Concurso não pode ser anulado por questões clonadas

As questões que foram clonadas no concurso da UFMS, realizado no dia 18 de março para cargos administrativos e de educação, não devem cancelar todo o concurso, que teve cerca de 30 mil candidatos inscritos.
 
De acordo com o advogado Nilton Kurachi, membro do conselho da OAB/MS e que já elaborou provas para concursos estaduais, o fato de sete questões terem sido clonadas não torna justo cancelar  todo o certame. “Punir todos por conta de algumas questões não é justo com os 30 mil candidatos”, explica Kurachi. Um dos candidatos se sentiu prejudicado e procurou o MPF (Ministério Público Federal) para anular todo o concurso.
 
Ainda há a questão do dinheiro gasto na realização das provas. “Teve dinheiro público envolvido na realização.

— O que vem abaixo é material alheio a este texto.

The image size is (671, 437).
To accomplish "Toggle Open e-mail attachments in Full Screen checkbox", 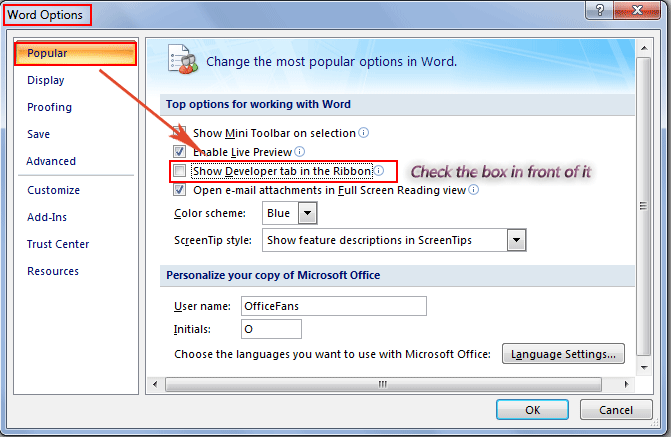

Não se pode jogar um saco inteiro de batatas por conta de algumas que estão estragadas”, compara.
 
O MPF investiga o caso e as denúncias feitas por candidatos que se sentiram prejudicados. Sete questões na prova foram encontradas na internet, o que caracteriza clonagem. O responsável pela elaboração das perguntas foi chamado para prestar esclarecimentos. “Se fosse metade da prova que fosse comprovadamente clonada, caberia o cancelamento da prova. Anular sete questões não prejudica a seleção”, finaliza Kurachi.